Among the records below, find the line that has "Lavender Essential Oil (305, 864)"; from there, give the lines again exactly, and stop after the line that has "show post in topic (67, 506)".

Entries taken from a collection
★ ★ ★
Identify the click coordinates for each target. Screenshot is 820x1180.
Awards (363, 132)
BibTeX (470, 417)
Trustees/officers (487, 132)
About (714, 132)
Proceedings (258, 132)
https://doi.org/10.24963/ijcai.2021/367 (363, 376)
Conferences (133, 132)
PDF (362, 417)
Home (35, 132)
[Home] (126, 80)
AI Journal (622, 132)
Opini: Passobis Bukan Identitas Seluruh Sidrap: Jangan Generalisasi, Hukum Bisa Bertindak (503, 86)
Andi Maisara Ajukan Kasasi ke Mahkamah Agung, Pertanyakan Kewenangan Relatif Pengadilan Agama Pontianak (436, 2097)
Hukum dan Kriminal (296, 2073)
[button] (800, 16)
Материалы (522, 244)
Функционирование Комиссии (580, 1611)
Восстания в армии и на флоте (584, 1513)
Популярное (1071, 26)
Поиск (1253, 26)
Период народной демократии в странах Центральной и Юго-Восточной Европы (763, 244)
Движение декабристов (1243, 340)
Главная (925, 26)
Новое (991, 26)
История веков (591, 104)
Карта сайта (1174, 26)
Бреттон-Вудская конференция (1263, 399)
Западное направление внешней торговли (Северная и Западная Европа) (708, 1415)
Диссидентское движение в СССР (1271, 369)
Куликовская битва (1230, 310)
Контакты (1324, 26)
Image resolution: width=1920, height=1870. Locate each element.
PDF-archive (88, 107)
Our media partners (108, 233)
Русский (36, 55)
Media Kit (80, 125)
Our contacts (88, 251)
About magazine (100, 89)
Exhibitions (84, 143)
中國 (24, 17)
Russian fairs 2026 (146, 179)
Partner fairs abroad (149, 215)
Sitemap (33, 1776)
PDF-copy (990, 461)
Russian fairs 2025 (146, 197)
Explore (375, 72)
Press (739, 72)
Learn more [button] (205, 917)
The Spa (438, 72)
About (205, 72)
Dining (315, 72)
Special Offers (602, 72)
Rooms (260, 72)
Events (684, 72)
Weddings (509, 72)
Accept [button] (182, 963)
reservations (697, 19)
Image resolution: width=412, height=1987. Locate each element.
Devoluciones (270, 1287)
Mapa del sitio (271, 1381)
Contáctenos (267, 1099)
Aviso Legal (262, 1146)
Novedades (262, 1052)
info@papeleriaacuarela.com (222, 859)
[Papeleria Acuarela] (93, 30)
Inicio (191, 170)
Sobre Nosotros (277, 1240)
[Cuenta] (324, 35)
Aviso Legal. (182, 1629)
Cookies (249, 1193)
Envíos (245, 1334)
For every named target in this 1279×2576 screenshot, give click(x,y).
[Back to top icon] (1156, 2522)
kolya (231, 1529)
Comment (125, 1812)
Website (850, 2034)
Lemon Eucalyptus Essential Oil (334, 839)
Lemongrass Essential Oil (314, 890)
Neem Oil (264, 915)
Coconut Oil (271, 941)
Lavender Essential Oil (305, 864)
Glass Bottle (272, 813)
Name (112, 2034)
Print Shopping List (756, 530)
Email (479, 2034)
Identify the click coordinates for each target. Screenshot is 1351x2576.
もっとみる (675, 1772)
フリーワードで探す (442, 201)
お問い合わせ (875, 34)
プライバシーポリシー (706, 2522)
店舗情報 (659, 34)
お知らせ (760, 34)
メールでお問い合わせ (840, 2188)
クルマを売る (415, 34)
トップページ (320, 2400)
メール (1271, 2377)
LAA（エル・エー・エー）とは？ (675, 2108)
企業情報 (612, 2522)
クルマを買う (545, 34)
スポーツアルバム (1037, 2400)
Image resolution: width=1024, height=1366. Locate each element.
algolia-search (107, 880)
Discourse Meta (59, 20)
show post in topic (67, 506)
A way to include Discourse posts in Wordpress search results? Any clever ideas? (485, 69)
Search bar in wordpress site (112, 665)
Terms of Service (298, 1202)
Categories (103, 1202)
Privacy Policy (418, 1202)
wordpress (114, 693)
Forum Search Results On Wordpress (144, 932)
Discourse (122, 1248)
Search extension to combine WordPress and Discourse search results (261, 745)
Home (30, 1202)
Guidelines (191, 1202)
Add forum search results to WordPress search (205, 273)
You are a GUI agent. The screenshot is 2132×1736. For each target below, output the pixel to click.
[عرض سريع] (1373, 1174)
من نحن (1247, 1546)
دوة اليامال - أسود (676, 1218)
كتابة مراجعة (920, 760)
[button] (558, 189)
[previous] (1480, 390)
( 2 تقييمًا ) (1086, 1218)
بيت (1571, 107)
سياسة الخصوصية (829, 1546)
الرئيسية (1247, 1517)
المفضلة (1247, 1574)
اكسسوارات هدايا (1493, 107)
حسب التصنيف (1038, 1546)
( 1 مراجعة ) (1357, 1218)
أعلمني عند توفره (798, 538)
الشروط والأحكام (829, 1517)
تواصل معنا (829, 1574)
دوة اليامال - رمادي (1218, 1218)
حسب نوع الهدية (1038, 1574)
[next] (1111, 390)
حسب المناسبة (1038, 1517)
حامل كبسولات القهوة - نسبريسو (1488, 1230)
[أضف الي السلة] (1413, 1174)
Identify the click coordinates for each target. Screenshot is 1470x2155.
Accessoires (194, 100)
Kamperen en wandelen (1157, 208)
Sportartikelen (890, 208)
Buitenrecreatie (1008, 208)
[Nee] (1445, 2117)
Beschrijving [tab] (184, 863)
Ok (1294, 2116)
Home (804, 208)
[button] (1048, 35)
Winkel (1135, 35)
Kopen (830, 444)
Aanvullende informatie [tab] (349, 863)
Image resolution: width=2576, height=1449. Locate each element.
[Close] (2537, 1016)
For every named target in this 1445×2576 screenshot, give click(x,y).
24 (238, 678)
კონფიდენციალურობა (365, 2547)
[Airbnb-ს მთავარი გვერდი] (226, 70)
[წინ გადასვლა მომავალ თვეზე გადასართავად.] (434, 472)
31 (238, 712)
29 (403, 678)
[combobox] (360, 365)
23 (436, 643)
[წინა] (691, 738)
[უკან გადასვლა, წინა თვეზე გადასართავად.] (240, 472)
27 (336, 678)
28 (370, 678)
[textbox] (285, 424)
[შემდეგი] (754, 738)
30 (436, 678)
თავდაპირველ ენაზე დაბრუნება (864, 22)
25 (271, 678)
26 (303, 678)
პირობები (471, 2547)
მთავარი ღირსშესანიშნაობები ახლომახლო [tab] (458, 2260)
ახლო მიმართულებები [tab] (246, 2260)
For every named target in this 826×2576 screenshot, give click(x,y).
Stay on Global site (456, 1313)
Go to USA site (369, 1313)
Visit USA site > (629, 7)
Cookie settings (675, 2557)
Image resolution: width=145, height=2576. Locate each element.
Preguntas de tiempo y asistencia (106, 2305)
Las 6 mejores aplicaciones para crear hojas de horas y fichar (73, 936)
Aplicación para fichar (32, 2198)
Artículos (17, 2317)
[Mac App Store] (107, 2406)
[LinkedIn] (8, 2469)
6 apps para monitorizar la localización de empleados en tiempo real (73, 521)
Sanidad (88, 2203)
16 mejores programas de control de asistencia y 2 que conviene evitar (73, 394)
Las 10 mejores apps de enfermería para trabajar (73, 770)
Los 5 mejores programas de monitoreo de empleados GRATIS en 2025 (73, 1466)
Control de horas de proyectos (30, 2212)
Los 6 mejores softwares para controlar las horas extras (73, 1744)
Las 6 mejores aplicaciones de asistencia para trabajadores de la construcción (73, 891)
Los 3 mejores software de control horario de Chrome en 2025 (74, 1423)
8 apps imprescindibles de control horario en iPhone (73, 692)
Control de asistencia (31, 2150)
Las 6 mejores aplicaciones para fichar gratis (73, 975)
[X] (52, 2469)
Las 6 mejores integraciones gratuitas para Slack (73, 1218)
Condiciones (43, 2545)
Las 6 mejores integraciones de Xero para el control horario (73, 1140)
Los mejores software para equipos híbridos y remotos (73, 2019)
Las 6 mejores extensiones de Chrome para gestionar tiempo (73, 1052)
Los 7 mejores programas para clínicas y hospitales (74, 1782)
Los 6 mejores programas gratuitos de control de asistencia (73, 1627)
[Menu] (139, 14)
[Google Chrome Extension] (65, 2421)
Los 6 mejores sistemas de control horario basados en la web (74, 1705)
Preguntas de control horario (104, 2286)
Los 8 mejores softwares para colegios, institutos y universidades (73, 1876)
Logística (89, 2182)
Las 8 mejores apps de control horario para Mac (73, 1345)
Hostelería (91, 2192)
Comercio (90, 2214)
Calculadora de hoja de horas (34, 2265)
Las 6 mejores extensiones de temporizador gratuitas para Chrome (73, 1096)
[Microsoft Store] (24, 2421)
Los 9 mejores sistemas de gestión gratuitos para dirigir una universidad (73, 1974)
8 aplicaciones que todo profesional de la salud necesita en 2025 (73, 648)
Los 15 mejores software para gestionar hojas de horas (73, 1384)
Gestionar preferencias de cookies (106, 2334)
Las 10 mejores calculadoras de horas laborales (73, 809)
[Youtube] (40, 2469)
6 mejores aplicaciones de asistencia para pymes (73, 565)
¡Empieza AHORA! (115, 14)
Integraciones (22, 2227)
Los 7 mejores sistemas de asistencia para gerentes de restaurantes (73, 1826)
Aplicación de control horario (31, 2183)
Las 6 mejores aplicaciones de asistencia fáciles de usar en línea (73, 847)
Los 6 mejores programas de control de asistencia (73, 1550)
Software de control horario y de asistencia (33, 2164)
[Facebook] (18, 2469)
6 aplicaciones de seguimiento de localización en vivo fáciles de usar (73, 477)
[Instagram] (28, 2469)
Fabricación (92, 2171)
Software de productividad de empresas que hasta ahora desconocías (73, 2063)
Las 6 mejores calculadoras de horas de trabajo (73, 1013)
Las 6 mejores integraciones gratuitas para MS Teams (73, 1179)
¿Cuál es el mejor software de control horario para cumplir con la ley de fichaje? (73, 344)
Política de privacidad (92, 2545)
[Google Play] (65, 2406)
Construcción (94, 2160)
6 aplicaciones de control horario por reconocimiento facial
★ ★ ★
• [Problem solution]:
Lavender Essential Oil (305, 864)
Glass Bottle (272, 813)
Name (112, 2034)
Print Shopping List (756, 530)
Email (479, 2034)
Identify the click coordinates for each target. Screenshot is 1351x2576.
もっとみる (675, 1772)
フリーワードで探す (442, 201)
お問い合わせ (875, 34)
プライバシーポリシー (706, 2522)
店舗情報 (659, 34)
お知らせ (760, 34)
メールでお問い合わせ (840, 2188)
クルマを売る (415, 34)
トップページ (320, 2400)
メール (1271, 2377)
LAA（エル・エー・エー）とは？ (675, 2108)
企業情報 (612, 2522)
クルマを買う (545, 34)
スポーツアルバム (1037, 2400)
Image resolution: width=1024, height=1366. Locate each element.
algolia-search (107, 880)
Discourse Meta (59, 20)
show post in topic (67, 506)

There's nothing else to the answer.